### PASSAGE TO READ
[Start of section]

Before justifying this suspicion it may be well to give a brief résumé of external relations and a general idea of the atmosphere which is influencing public opinion, and which has given rise to surprising suspicions in regard to the United States. Brazil has an enormous territory to protect, and she is very much alive to its protection ; not through warlike demonstrations, — for her army and navy could not sustain such a course, — but through judicious arbitration. By this means the encroachments of the Argentine Republic on the south, and of French Guiana on the north, have been brilliantly repelled. The litigation over the boundary between British Guiana is fast coming to an end in the arbitration court over which the King of Italy is now presiding.
These encroachments have so far proved undisguised attempts to grab land, and Brazil, jealous of her boundaries, and conscious of the weakness of her navy and army as compared with those of Europe, has come to look on all comers with distrust. A few years ago the United States would have been made the exception, but since the war with Spain, Brazilians have been saying that the Anglo-Saxon blood has broken out in the trait for land-grabbing which has made England the most unpopular country in the world, and that the Philippines, Porto Rico, and Cuba, the last left on the limb to ripen, are the first fruits to be gathered by the new policy. The “humane war” aspect, which so aroused enthusiasm in our own country, has been regarded here with more than skepticism. Texas and its history are fresher in the minds of Brazilians than in those of many Americans.
At the founding of the republic, the Constitution and form of government of the United States offered a model which was religiously followed; but lately it has been very evident that there is a growing aversion on the part of many intelligent men toward American institutions and methods. This may be merely the natural reaction, — the return of the pendulum, — or it may have sprung from a feeling, among those that have the nation’s welfare most at heart, that the country must learn now that it should not look for, nor depend upon, external help in the working out of its destiny. The Monroe Doctrine meets commonly with this interpretation, “America for the Americans (of the North), ” a phrase which dates only from the year of the war with Spain, and many other indications go to show that, however altruistic that struggle may have appeared to our eyes, it presented no such phase to the Latin mind. The press has fostered this tendency to dislike to a considerable extent. To a prominent editor of mixed blood is attributed this phrase, “I am enough of a negro to hate the United States.”
Out of this general atmosphere sprang what has come to be known as the “Acre Question.” A definition of Acre may be of help to many readers in properly understanding the situation. Acre is a region between Brazil and Bolivia which has been in litigation during the political life of the two countries. The final demarcation depends on the location of the true source of the river Javary, which has been placed by three expeditions in three different latitudes. A protocol of 1895 adopted the decision reached by the joint expedition of 1874, and although Congress had not made the protocol law, the question was considered as settled definitely. But three years ago the present administration was convinced by the report of Mr. Cunha Gomes that by this settlement Brazil lost 735 square miles of her territory, and on October 30, 1899, the protocol of 1895 was annulled, and the Cunha Gomes line provisionally accepted.
The whole of the disputed territory is settled by Brazilians, and when, about eighteen months ago, the “Republic of Acre ” suddenly announced itself, the Bolivian government called on Brazil for help in restraining the secession. Brazil failed to see that it was any of her affair, and left Bolivia to handle the situation, which she did with considerable difficulty and expense, and, perhaps, to the chagrin of those Brazilian statesmen who would have looked upon the successful revolt of Acre, and consequent annexation to Brazil, as the solution par excellence of the whole problem.

[End of section]

### PROBLEMS AND TASKS
A. State whether each statement agrees with the passage on Brazil, answering yes or no and quoting the words of the passage that decide it: (i) Brazil protects its territory through arbitration rather than warlike demonstrations. (ii) Congress made the protocol of 1895 law. (iii) Bolivia asked Brazil for help in restraining the secession of Acre.
B. List every territory that, according to the passage on Brazil, Brazilians call the first fruits to be gathered by the new policy of the United States.
C. Rewrite the stretch of the passage on Brazil from "The whole of" through "the whole problem.", substituting "dismay" for "chagrin".
The records are material apart from the passage on Brazil.

### Stored records

[Start of section]

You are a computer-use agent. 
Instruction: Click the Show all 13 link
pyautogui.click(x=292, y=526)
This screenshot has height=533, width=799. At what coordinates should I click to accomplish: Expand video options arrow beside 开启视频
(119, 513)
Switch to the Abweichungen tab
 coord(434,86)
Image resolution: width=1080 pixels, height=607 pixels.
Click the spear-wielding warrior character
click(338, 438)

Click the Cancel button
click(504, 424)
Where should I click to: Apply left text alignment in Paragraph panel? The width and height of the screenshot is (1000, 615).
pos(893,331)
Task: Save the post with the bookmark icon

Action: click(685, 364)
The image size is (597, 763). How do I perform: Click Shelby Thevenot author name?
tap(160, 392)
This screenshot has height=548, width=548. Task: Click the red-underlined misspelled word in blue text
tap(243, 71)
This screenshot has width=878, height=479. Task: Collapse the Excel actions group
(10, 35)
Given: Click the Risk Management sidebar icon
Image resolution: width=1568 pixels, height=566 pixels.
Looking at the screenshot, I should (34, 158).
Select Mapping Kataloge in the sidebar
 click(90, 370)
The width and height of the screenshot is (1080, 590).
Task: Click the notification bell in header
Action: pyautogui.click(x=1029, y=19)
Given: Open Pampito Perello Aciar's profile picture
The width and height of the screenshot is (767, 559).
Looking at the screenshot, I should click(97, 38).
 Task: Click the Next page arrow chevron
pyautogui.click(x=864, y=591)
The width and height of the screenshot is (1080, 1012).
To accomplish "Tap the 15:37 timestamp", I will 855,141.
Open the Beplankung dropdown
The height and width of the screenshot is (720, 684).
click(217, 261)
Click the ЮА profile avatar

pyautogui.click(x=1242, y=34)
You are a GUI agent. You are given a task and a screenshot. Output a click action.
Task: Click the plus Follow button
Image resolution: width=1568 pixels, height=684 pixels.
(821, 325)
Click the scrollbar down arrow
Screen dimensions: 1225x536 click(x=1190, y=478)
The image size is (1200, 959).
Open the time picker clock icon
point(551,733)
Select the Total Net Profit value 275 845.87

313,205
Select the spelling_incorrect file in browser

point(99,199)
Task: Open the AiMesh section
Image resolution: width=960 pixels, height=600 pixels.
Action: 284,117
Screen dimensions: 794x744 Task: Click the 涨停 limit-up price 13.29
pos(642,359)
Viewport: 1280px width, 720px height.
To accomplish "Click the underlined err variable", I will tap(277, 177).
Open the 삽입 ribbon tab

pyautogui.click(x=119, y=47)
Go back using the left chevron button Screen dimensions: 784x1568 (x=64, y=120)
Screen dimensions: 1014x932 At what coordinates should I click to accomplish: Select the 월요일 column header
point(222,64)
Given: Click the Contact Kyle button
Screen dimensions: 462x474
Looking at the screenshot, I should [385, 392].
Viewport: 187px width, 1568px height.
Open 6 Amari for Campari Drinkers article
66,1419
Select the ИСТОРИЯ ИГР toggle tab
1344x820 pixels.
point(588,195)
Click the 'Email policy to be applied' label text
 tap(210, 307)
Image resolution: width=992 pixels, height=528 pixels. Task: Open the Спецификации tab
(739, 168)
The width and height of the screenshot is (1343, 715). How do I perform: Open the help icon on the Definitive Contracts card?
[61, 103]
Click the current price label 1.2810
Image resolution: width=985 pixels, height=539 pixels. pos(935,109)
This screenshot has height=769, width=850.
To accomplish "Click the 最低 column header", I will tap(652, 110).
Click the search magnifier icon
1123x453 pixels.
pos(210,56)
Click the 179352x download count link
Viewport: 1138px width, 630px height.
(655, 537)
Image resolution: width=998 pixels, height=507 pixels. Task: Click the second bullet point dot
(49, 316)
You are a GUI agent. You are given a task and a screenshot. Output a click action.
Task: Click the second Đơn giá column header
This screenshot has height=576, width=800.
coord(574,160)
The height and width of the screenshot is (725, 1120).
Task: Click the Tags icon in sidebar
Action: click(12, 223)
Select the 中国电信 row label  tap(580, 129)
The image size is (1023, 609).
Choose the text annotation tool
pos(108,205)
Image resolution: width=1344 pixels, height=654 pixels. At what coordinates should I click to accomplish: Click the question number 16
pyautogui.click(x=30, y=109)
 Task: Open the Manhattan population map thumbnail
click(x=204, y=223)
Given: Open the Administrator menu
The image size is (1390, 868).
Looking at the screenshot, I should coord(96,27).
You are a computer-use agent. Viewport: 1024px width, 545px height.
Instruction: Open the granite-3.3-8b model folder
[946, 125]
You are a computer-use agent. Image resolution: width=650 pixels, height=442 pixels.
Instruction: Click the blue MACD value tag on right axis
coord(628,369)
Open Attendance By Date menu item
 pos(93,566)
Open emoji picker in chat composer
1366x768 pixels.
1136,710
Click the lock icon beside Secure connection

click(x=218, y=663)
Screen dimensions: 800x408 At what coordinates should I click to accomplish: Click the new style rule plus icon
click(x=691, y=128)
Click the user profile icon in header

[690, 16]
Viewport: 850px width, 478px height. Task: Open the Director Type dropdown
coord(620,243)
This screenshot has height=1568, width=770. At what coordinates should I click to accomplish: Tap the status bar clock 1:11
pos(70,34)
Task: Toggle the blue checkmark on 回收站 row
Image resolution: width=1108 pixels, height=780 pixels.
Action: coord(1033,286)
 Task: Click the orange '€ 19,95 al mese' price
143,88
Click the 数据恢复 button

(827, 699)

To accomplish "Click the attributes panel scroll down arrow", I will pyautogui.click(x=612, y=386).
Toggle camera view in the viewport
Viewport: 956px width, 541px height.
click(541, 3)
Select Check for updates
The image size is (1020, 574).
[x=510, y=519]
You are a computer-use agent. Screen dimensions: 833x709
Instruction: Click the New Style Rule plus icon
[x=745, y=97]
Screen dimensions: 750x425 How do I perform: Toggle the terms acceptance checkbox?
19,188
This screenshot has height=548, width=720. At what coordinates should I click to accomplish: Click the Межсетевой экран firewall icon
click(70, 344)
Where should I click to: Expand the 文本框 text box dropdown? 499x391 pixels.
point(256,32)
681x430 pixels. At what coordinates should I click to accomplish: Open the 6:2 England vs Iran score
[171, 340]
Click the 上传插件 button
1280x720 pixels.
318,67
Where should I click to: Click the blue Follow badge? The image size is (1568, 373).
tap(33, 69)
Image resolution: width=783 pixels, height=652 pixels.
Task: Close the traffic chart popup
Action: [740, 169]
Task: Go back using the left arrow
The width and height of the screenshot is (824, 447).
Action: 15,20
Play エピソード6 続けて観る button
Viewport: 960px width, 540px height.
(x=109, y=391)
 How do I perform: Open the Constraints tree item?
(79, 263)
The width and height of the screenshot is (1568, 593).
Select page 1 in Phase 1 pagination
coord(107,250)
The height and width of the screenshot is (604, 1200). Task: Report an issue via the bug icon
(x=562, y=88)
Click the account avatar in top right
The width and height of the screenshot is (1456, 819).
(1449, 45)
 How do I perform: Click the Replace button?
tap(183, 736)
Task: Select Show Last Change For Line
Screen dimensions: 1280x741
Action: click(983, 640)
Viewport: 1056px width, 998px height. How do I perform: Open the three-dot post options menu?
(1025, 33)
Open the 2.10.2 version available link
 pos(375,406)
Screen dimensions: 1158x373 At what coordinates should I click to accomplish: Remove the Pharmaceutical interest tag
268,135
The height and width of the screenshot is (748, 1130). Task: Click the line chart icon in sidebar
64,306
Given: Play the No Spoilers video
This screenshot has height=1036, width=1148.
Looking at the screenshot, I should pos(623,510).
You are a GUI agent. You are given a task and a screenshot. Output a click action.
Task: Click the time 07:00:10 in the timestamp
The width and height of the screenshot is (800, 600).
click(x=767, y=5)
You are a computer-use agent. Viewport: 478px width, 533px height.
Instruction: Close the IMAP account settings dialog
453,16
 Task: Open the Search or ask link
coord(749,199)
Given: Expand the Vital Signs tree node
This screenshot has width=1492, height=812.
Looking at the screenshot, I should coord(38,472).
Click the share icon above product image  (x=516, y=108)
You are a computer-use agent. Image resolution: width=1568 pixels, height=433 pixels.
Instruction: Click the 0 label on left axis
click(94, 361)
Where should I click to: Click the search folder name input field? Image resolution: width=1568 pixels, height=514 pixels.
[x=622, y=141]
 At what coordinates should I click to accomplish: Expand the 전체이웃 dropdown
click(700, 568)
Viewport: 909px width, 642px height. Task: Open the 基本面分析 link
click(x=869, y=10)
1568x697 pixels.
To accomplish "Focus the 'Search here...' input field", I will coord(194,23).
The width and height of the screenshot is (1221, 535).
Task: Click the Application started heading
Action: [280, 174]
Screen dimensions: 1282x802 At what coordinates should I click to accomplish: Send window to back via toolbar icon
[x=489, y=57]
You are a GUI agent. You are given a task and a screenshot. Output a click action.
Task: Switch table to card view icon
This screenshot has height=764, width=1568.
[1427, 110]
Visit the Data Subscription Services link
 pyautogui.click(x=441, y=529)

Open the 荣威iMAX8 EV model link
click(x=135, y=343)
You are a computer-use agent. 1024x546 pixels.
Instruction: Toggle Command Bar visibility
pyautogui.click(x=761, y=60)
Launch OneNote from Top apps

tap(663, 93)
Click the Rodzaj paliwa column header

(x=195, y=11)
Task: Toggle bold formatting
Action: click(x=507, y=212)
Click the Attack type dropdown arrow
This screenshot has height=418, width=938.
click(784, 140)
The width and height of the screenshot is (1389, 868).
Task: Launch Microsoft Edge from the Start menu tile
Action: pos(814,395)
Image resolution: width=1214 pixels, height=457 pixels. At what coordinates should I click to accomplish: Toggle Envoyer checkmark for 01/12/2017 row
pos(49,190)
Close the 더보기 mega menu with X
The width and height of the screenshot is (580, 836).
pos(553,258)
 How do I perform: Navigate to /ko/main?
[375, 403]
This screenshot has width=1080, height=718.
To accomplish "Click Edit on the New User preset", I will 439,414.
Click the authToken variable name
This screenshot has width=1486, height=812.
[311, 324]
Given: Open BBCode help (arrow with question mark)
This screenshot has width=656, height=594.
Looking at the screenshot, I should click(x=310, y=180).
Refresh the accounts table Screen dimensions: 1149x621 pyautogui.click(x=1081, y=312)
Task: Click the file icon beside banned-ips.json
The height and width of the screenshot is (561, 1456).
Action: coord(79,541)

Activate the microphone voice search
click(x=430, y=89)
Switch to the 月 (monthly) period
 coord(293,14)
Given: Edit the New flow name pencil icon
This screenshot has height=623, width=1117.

[End of section]

### SOLUTIONS TO THE PROBLEMS
A.
(i) Yes: "but through judicious arbitration"
(ii) No: "although Congress had not made the protocol law"
(iii) Yes: "the Bolivian government called on Brazil for help in restraining the secession"

B. Philippines, Porto Rico, Cuba

C.
The whole of the disputed territory is settled by Brazilians, and when, about eighteen months ago, the “Republic of Acre ” suddenly announced itself, the Bolivian government called on Brazil for help in restraining the secession. Brazil failed to see that it was any of her affair, and left Bolivia to handle the situation, which she did with considerable difficulty and expense, and, perhaps, to the dismay of those Brazilian statesmen who would have looked upon the successful revolt of Acre, and consequent annexation to Brazil, as the solution par excellence of the whole problem.